### PROBLEM STATEMENT
Scan the entries for "computer". Every line that holds it is to be copied.

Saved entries

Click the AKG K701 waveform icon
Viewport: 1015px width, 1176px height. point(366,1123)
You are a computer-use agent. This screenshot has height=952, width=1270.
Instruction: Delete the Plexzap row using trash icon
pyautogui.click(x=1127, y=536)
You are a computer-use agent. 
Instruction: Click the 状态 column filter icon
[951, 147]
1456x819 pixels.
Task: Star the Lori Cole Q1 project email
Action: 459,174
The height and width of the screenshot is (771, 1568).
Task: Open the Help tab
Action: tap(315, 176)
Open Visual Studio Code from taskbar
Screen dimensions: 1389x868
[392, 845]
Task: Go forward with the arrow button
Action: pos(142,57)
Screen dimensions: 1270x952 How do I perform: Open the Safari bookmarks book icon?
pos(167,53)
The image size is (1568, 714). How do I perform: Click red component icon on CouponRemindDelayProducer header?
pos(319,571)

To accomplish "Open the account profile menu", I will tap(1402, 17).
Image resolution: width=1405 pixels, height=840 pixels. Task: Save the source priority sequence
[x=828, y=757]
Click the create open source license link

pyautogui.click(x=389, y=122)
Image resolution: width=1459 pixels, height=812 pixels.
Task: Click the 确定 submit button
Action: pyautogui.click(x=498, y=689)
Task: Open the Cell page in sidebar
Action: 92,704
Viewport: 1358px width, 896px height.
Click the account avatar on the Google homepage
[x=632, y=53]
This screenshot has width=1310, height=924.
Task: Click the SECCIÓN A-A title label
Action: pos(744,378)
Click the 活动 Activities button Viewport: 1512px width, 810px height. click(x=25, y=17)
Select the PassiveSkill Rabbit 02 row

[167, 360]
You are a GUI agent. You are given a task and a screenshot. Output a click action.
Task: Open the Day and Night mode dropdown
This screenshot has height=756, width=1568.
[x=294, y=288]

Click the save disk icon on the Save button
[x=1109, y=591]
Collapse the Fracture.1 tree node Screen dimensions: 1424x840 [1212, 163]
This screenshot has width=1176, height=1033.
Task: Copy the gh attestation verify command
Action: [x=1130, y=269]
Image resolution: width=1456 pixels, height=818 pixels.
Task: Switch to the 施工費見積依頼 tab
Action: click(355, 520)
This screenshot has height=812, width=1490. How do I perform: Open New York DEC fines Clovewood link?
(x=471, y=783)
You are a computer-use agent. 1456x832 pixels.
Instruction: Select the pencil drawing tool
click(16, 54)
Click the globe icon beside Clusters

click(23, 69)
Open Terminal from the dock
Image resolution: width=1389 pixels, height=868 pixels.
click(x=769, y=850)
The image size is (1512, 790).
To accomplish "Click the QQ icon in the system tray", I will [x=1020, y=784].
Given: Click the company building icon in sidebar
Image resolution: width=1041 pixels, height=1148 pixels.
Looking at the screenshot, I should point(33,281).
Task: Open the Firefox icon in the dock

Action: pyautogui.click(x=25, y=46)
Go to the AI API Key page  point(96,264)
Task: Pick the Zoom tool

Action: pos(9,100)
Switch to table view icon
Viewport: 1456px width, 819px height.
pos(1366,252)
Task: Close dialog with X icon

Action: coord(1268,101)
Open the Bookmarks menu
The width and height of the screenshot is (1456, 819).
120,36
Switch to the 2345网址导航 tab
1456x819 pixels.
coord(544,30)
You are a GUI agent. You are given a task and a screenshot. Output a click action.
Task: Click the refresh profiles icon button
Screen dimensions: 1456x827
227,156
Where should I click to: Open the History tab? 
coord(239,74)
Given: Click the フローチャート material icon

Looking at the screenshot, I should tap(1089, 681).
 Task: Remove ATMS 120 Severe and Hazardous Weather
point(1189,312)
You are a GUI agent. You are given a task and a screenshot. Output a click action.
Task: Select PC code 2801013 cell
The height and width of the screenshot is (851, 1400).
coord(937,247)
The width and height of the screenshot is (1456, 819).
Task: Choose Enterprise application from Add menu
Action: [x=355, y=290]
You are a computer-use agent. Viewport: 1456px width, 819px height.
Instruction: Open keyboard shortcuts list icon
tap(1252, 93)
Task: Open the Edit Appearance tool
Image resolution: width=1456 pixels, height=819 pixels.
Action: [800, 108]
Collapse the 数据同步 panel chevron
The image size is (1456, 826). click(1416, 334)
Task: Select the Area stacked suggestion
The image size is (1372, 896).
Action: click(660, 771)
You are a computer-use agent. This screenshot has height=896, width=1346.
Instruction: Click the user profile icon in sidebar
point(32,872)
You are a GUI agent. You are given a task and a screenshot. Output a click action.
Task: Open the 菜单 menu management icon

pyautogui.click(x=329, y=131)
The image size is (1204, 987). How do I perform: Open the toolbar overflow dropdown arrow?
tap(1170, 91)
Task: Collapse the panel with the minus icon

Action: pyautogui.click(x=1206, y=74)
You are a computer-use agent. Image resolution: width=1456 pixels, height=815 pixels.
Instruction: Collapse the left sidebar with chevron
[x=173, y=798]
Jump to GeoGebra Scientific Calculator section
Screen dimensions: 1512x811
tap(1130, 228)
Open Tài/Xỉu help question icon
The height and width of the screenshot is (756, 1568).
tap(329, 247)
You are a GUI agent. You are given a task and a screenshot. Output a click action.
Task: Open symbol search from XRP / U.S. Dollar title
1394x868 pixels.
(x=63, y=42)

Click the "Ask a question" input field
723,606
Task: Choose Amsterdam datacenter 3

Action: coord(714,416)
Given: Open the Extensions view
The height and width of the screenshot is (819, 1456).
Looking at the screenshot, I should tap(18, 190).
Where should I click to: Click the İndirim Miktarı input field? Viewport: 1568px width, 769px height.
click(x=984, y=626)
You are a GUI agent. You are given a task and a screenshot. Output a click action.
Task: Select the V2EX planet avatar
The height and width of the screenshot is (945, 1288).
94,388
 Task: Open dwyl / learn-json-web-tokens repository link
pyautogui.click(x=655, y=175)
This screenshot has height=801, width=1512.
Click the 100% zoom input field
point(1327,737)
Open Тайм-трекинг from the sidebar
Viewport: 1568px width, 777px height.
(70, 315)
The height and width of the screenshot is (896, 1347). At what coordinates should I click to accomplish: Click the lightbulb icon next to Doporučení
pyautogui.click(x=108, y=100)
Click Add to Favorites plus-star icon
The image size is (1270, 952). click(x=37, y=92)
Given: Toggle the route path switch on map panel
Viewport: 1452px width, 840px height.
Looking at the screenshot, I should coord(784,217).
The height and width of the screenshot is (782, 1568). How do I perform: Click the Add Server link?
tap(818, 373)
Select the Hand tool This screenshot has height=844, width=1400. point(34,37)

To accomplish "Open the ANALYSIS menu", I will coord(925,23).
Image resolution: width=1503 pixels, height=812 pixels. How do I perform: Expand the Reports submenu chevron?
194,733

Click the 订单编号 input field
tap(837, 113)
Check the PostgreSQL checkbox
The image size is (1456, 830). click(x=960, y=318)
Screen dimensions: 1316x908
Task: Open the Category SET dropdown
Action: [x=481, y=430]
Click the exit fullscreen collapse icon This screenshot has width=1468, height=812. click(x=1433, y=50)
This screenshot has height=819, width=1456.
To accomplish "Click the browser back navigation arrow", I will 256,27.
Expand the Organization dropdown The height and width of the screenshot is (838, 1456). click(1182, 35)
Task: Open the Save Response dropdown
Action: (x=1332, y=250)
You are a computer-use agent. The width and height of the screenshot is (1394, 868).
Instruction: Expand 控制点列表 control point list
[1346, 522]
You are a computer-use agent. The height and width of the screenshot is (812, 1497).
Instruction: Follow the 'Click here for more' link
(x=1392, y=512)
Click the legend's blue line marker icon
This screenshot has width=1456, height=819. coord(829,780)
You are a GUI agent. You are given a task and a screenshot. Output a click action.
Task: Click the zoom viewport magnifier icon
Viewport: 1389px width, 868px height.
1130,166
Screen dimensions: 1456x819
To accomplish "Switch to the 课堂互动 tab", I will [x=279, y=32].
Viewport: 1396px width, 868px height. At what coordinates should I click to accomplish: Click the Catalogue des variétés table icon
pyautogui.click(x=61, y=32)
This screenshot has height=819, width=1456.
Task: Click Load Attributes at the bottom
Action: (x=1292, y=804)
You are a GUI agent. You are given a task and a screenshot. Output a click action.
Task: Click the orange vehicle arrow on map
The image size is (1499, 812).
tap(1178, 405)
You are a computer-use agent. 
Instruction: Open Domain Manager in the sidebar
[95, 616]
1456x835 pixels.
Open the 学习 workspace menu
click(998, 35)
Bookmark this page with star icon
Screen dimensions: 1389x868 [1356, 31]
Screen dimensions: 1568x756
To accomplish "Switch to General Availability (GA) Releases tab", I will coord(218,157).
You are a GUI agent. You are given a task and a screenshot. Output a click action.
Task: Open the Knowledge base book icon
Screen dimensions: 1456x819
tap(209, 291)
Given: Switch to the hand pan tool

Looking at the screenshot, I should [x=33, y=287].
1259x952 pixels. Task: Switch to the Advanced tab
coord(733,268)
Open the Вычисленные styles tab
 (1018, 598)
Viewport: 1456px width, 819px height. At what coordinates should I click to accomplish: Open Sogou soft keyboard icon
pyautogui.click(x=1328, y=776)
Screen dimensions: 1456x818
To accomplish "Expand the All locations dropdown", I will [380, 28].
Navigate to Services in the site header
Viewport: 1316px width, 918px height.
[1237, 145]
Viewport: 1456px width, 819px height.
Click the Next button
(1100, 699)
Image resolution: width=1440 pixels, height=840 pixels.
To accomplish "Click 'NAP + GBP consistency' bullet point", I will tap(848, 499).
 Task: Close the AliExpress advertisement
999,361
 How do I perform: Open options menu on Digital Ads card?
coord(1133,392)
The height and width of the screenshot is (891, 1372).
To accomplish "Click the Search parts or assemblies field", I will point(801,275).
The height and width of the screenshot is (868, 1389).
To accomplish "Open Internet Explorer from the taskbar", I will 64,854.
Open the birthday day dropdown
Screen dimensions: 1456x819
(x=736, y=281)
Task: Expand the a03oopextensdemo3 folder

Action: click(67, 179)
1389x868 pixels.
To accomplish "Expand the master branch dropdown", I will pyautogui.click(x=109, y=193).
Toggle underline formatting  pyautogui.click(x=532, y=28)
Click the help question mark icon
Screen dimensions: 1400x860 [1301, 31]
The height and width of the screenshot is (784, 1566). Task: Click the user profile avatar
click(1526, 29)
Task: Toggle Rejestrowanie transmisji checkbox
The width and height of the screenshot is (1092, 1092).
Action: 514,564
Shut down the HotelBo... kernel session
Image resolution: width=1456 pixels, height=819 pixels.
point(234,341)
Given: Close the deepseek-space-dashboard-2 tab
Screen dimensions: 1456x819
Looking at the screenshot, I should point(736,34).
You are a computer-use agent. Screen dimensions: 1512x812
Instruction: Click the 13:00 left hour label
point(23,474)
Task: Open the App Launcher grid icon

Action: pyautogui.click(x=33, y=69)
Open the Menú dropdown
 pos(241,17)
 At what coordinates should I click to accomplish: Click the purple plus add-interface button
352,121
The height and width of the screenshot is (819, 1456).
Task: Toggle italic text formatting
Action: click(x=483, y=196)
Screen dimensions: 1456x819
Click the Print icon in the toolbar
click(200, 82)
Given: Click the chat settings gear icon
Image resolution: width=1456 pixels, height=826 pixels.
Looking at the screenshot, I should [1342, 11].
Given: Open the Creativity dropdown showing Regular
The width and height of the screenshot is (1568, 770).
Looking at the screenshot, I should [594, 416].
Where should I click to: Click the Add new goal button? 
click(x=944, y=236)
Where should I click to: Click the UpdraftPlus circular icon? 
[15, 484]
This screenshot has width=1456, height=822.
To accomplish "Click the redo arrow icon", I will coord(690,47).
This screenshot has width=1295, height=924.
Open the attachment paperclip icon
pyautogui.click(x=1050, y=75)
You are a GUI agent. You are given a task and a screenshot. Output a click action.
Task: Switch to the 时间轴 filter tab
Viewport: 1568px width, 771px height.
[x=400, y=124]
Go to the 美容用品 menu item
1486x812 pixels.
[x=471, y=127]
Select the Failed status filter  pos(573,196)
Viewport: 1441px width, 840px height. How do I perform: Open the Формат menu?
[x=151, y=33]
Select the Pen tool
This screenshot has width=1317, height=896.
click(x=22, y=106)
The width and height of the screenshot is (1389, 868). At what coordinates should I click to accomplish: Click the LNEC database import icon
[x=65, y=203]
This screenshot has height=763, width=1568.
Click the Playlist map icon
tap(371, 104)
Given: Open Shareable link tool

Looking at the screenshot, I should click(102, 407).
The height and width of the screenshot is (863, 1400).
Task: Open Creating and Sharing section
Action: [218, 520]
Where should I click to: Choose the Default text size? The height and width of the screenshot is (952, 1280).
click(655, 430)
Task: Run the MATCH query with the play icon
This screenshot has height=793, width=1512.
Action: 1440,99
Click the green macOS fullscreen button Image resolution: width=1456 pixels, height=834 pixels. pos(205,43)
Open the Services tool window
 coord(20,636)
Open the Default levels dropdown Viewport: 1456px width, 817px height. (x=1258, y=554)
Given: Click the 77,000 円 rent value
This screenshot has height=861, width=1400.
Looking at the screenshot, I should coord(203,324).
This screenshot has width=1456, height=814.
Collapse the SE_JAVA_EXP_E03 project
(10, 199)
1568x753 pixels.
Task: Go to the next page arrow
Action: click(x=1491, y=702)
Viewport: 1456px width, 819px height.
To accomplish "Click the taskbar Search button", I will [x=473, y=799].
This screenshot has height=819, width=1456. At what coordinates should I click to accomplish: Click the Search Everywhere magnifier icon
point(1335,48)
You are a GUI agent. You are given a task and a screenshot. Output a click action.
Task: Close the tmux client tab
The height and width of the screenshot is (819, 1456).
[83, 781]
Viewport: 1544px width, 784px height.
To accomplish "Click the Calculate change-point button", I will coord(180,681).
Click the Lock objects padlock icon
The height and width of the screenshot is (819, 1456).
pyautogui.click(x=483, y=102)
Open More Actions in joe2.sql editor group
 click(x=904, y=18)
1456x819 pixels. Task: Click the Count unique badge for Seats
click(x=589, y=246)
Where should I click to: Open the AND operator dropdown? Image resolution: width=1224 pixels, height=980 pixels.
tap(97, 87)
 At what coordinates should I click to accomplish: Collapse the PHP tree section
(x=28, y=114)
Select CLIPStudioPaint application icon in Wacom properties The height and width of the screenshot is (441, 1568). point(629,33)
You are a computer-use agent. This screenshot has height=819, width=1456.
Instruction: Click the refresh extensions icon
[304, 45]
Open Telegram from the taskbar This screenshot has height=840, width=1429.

### RESPONSE
You are a computer-use agent. This screenshot has height=952, width=1270.
You are a computer-use agent. 
You are a computer-use agent. 1456x832 pixels.
You are a computer-use agent. Viewport: 1456px width, 819px height.
You are a computer-use agent. This screenshot has height=896, width=1346.
You are a computer-use agent. Image resolution: width=1456 pixels, height=815 pixels.
You are a computer-use agent. The width and height of the screenshot is (1394, 868).
You are a computer-use agent. The height and width of the screenshot is (812, 1497).
You are a computer-use agent. 
You are a computer-use agent. Screen dimensions: 1512x812
You are a computer-use agent. This screenshot has height=819, width=1456.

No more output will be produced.